• [REQUIRED ACTIONS]:
[A] Duplicate the part of the article on Raspberry Pi's share surge that runs from "AI nerds think" up to and including "little as £3.70.".
[B] List every name of a person, company, app, or place that appears in the article on Raspberry Pi's share surge, counting each one once.

AI nerds think this British company is massively undervalued
James Titcomb
Sat, February 21, 2026 at 5:00 PM GMT+9 6 min read
Eben Upton was perhaps the last person at Raspberry Pi to realise that the company had become swept up in a meme stock trading frenzy.
The chief executive of the British microcomputer maker was on a half-term skiing holiday in California on Tuesday as shares in the company jumped by more than 40pc, driven by predictions that it would ride the artificial intelligence boom.
From his mountainside hotel room, Upton says: “I was asleep for the first six or seven hours, so it was funny to wake up to so many WhatsApp messages saying, ‘What the hell’s going on?’
“I picked the wrong week to travel.”
Cambridge-based Raspberry Pi makes circuit board-sized computers beloved by hobbyists and industrial companies. They cost as little as £3.70.

• [DATA LISTING]:
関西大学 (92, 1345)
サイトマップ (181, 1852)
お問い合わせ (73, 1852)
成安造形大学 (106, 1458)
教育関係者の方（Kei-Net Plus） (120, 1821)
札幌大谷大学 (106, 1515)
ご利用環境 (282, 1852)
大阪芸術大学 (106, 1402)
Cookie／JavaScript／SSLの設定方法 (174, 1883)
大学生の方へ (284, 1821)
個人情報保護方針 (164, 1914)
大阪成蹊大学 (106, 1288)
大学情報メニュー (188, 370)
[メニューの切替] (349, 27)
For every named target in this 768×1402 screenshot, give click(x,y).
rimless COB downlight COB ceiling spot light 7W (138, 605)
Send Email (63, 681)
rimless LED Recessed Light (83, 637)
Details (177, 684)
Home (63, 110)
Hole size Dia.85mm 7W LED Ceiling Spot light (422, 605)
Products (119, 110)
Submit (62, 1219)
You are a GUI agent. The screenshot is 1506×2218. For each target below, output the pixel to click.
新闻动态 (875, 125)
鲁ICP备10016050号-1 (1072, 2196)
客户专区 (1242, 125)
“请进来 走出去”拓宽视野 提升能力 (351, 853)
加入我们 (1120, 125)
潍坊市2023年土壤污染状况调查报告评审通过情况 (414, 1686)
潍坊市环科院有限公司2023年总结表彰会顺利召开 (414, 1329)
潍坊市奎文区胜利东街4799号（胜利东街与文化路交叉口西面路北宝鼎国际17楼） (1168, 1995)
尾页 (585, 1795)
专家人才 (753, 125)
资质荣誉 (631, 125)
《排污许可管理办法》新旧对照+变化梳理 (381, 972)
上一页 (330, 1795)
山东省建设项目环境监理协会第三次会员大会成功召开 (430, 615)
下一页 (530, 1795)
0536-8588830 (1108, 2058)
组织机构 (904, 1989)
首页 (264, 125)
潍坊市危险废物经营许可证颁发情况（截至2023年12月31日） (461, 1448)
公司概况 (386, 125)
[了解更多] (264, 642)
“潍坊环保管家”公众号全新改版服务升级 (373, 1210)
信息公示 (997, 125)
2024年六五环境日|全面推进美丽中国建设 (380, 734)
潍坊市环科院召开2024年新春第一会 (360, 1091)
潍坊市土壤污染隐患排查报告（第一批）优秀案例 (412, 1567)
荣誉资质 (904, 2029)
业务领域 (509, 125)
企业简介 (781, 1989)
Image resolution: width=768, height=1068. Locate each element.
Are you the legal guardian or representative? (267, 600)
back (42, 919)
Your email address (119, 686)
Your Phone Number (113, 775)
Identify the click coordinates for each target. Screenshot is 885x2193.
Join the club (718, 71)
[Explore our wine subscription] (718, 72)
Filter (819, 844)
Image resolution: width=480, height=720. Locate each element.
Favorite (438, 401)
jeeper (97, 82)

• [SOLUTIONS BELOW]:
[A]
AI nerds think this British company is massively undervalued
James Titcomb
Sat, February 21, 2026 at 5:00 PM GMT+9 6 min read
Eben Upton was perhaps the last person at Raspberry Pi to realise that the company had become swept up in a meme stock trading frenzy.
The chief executive of the British microcomputer maker was on a half-term skiing holiday in California on Tuesday as shares in the company jumped by more than 40pc, driven by predictions that it would ride the artificial intelligence boom.
From his mountainside hotel room, Upton says: “I was asleep for the first six or seven hours, so it was funny to wake up to so many WhatsApp messages saying, ‘What the hell’s going on?’
“I picked the wrong week to travel.”
Cambridge-based Raspberry Pi makes circuit board-sized computers beloved by hobbyists and industrial companies. They cost as little as £3.70.

[B]
James Titcomb
Eben Upton
Raspberry Pi
California
WhatsApp
Cambridge